§ INSTRUCTIONS FOR THE TASK:
Only the lines with "height" in them need to be copied from the listing.

§ PROVIDED DATA:
* * * * * * *

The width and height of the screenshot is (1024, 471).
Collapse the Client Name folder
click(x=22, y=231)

* * * * * * *

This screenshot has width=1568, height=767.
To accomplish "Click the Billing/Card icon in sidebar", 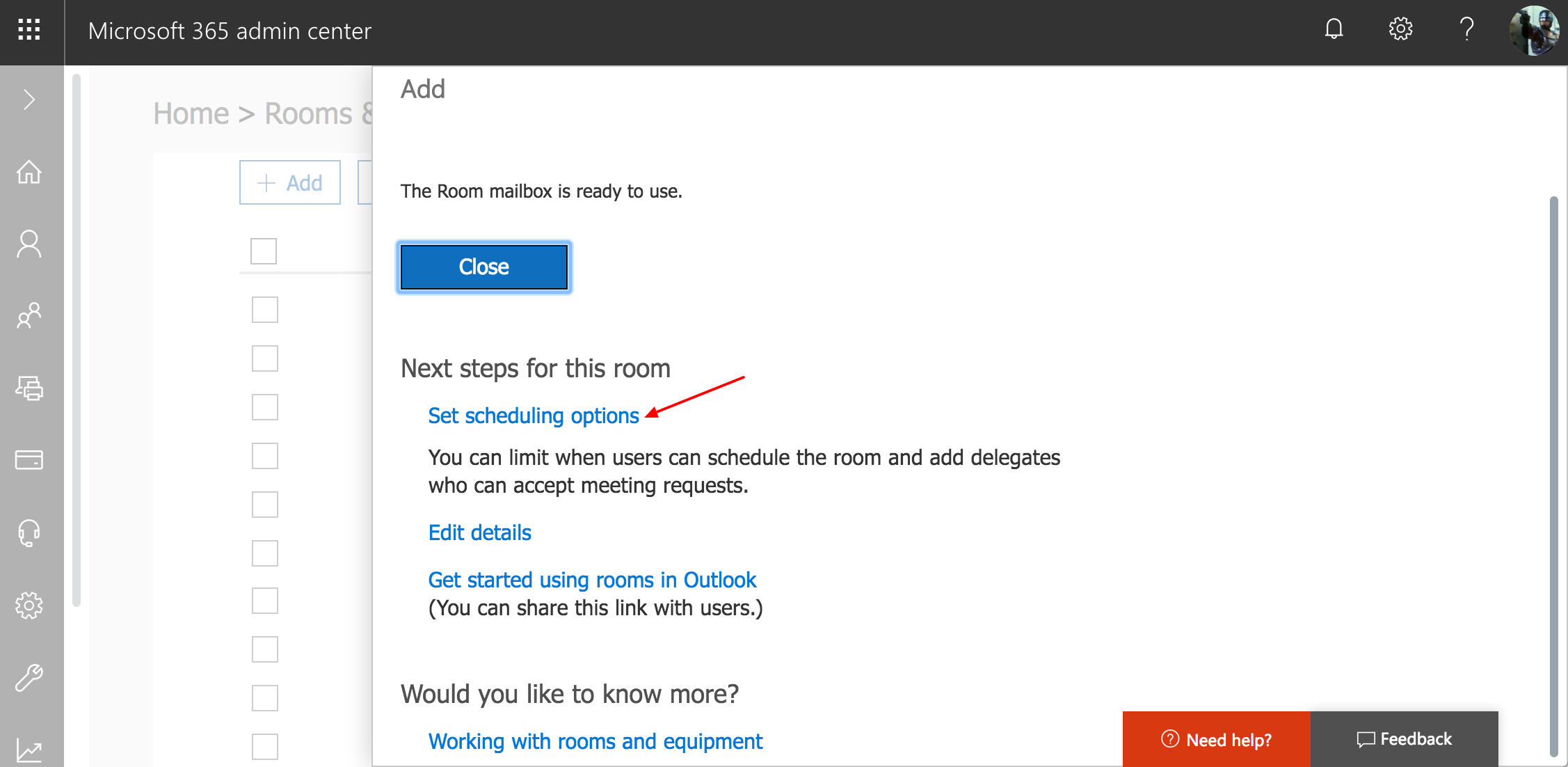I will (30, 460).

* * * * * * *

§ SOLUTION BELOW:
The width and height of the screenshot is (1024, 471).
This screenshot has width=1568, height=767.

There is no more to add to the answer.